Singles from The Best of Ed Ames
- "Try To Remember" Released: December 1964; "My Cup Runneth Over" Released: November 1966; "Time, Time" Released: April 1967; "When the Snow Is on the Roses" Released: September 1967; "Who Will Answer?" Released: December 1967; "Apologize" Released: April 1968; "Kiss Her Now" Released: October 1968; "Changing, Changing" Released: February 1969;

= The Best of Ed Ames =

The Best of Ed Ames is a compilation album by American pop singer Ed Ames. It was released in September 1969 via RCA Victor. The Best of Ed Ames was the first compilation album of Ames's solo career and features 11 tracks, including multiple singles by Ames that topped the Billboard Easy Listening chart, and received pop sales as well. The album received positive reviews from several contemporary publications and became another charting release for the singer, reaching the charts in October.

== Background and recording ==
Ed Ames had been a recording artist for the RCA Victor label since the 1950s, during his time in the Ames Brothers vocal group. In 1966, his solo career took off with the hit "My Cup Runneth Over". He continued to have hit singles and best-selling albums. The songs for The Best of Ed Ames were recorded at RCA's Music Center of the World, located in Hollywood, California. All of them were produced by Jim Foglesong and one was also produced by Joe Reisman. Arrangements were provided by Jimmy Wisner, Sid Bass, and Perry Botkin Jr.. Claus Ogerman is credited with conducting "Try to Remember".

== Release ==
The Best of Ed Ames was originally released in September 1969 by RCA Victor.

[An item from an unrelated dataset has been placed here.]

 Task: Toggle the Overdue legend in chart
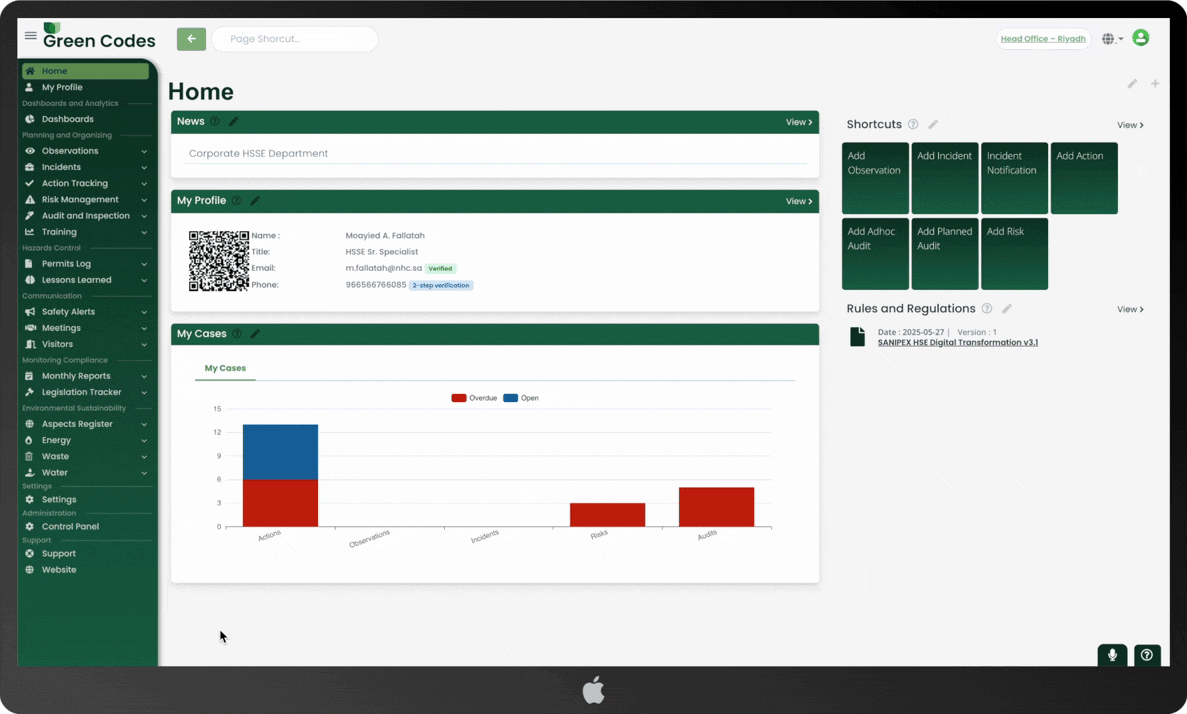tap(473, 398)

The label also made it available on an 8-track cartridge tape. It was the first compilation album of Ames's solo career. The label originally offered it as a vinyl LP, with six songs on "Side A" and five songs on "Side B". The album hasn't been rereleased to digital streaming platforms. However, its tracks can be found in various other rereleased albums.

== Critical reception ==
The album received a positive critical reception upon its release. Billboard magazine believed that "One of the most popular and distinctive of male vocalists, Ed Ames has enjoyed much deserved success recently, and this 'Best of' album clearly shows why." They also stated that "Here also are such Ames gems as 'Bon Soir Dame,' 'Apologize,' 'Time, Time'". Cashbox said that "this album will be picked up in great numbers by the following that he has gathered over the years." They highlighted "The Impossible Dream," "Try To Remember," and "My Cup Runneth Over," noting that The Best of Ed Ames "will show
chart movement shortly." Retrospectively, The Virgin Encyclopedia of Popular Music gave the album a three-star rating, which meant that the album was "good" and "therefore recommended."

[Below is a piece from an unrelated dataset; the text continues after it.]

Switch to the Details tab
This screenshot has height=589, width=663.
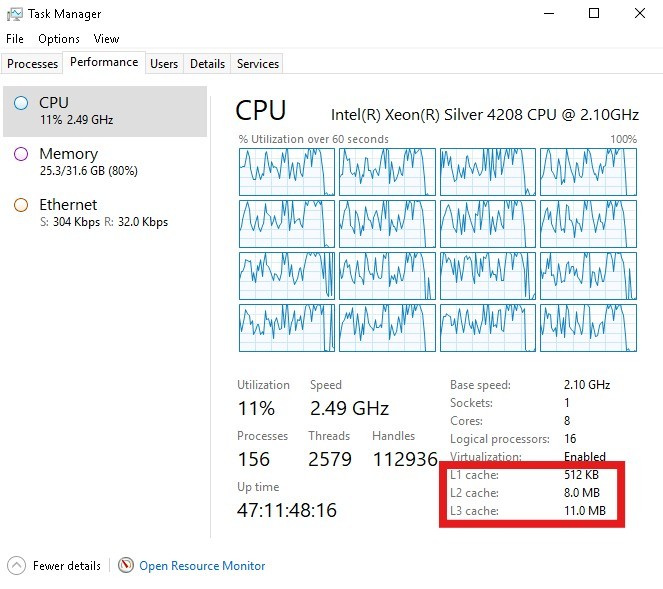[207, 64]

== Chart performance and singles ==
The Best of Ed Ames debuted on Billboard magazine's Top LP's chart in the issue dated October 18, 1969, peaking at No. 119 during a sixteen-week run on the chart. It was his only charting compilation.

A total of eight singles were included on The Best of Ed Ames. Only one 1969 release was included, the message-oriented "Changing, Changing" which had "bubbled under" the Hot 100, with a final position of No. 130. The second most recent single on the project was released in October 1968, titled "Kiss Her Now" from the musical Dear World. It became a top-25 single on America's Billboard adult contemporary chart, rising to the number 21 position. In Canada the single reached the pop charts instead, peaking at No. 65 on the RPM Top 100 Singles chart.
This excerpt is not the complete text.